Posted September 9, 2010

With Moulder expansion, Temple will create region’s first integrated drug discovery center

  • Ryan S. Brandenberg/Temple University School of Pharmacy Associate Dean Magid Abou-Gharbia, who spent 26 years at Wyeth Pharmaceuticals and holds more than 350 worldwide patents, leads the Moulder Center for Drug Discovery Research.

Responding to a trend in which pharmaceutical companies are increasingly seeking partnerships with small biotech companies and academic institutions, Temple is creating the Greater Philadelphia region’s only fully integrated center for researching and developing new drugs.

The initiative will expand and enhance the Moulder Center for Drug Discovery Research in Temple’s School of Pharmacy to allow for greater collaboration with local, national and international biotech companies as well as with researchers in Temple’s School of Medicine, College of Science and Technology and College of Engineering.

“The pharma industry is going through some really unprecedented challenges,” said Magid Abou- Gharbia, director of the Moulder Center and associate dean for research in Temple’s School of Pharmacy. “Pharma does not have a sufficient number of new products coming to market from the pipeline to overcome the high drug failure rate. So the industry is seeking to close this innovation gap by collaborating with academic institutions like Temple and small biotech companies to enrich their product pipeline.”

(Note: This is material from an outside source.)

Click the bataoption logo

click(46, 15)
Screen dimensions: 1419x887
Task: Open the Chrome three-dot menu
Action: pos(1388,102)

The Moulder Center for Drug Discovery Research was established in Temple’s School of Pharmacy in 2008 through a gift by alumni Lonnie and Sharon Moulder (Pharm ’80). Abou-Gharbia, an internationally recognized leader in drug discovery who spent 26 years at Wyeth Pharmaceuticals and holds more than 350 worldwide patents, was recruited to head the new center.

The center has received funding from the National Institutes of Health for specific drug discovery projects; now through substantial funding from the university the center is expanding and enhancing its facilities and resources to conduct fully integrated drug discovery.

According to Abou-Gharbia, the center is adding state-of-the-art medicinal chemistry and screening laboratories; purchasing a 20,000-compound library that will allow for better drug screening and optimization; and implementing a computer-aided drug design system for virtual drug screening. The center also will add more staff, including a tenure-track associate professor who will begin this fall. Additionally, the School of Pharmacy will hire two new faculty members who will contribute to the initiative.

“The medicinal chemistry expertise provided by the Moulder Center through this new initiative will make it possible for interdisciplinary teams of Temple researchers to synergistically pursue the development of new potential therapeutic entities,” said School of Pharmacy Dean Peter Doukas. “These teams can form based on a willful coalescence of expertise from various laboratories within or outside the university.”

Abou-Gharbia said that the initiative expands the work of the Moulder Center from School of Pharmacy-centric to university wide, making it a valuable resource for School of Medicine, College of Science and Technology and College of Engineering researchers doing work on different biological targets, such as proteins and enzymes associated with various diseases.

“We can now give them the tools and chemical probes to modulate those biological targets and then take the next step by turning them into true drug candidates,” he said.

He said that the Philadelphia region’s historically high concentration of pharmaceutical companies has made it the “Silicon Valley” of biomedical research and drug discovery. But despite that historic significance, said Abou-Gharbia, the region has not had a fully integrated academic center focused solely on drug discovery.

“Various centers and institutions currently carry out certain aspects of drug discovery research,” he said. “This initiative by Temple makes the Moulder Center the only fully integrated center for drug discovery in the tri-state area.”